Wärmeleitungen endlich anderer Energieinfrastruktur gleichgestellt 04.12.2025, 19:00 Uhr

Geothermie: Tempoturbo holt Wärme schneller aus dem Untergrund

Der Bundestag hat heute das Geothermiebeschleunigungsgesetz verabschiedet. Das war dringend nötig. Eine Einordnung.

Bohrstart des Geothermieprojekts in Neuruppin

Der Bundestag hat heute das Geothermiebeschleunigungsgesetz verabschiedet. Im Bild der Bohrstart des Geothermieprojekt der Stadt Neuruppin im Sommer 2024. Sie will voraussichtlich im Winter 2026/2027 rund 6500 Haushalte mit Wärme aus Geothermie versorgen.

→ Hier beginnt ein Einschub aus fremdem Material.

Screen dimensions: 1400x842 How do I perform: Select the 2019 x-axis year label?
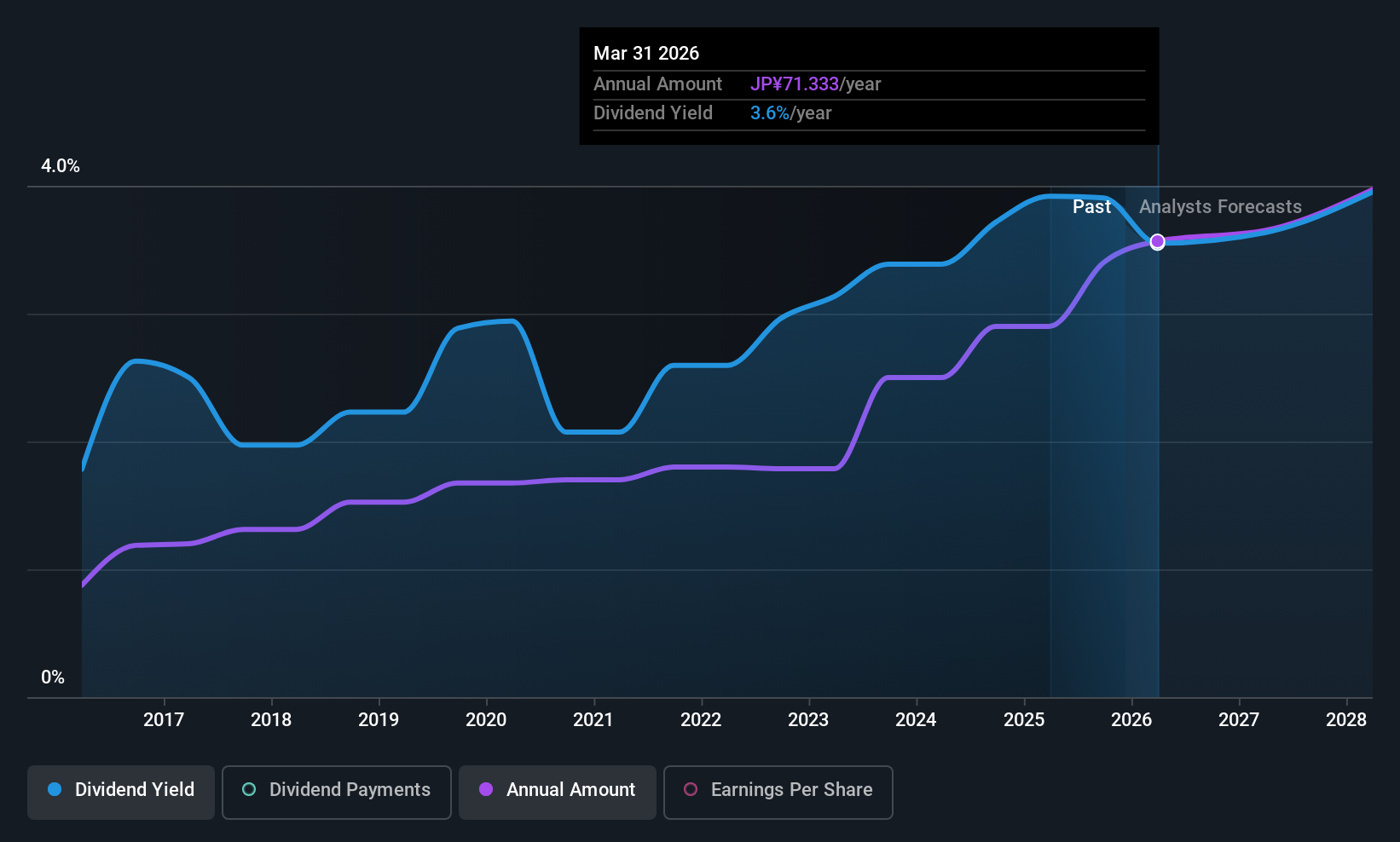[x=379, y=720]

Foto: picture alliance/dpa | Jens Kalaene

Endlich: es ist soweit. Die Geothermie bekommt ihr eigenes Artikelgesetz. Der Deutsche Bundestag verabschiedete am heutigen 4. Dezember in zweiter und dritter Lesung das Geothermiebeschleunigungsgesetz (GeoBG). Es soll Wärme schnell aus dem Untergrund holen und die Wärmewende ankurbeln.

Doch sie betrifft mehr als nur Geothermie. Im Gegensatz zum 2024er-Entwurf der Ampelregierung spannt sie für die Wärme erstmals den großen Bogen über die gesamte benötigte Infrastruktur – von der Bohrung bis zur Wärmeleitung. Speicher inklusive. Insofern hat die Überarbeitung durch die neue Bundesregierung gelohnt, das GeoBG könnte aus einem Nischen-Booster einen echten Infrastrukturturbo für die Wärmewende machen. Wenn alles so kommt wie beabsichtigt. Vor allem Kommunen bei der Wärmeplanung dürften sich freuen, die Wirtschaft hat eine planbare Alternative für nicht fossilbasierte Wärmebedarfe.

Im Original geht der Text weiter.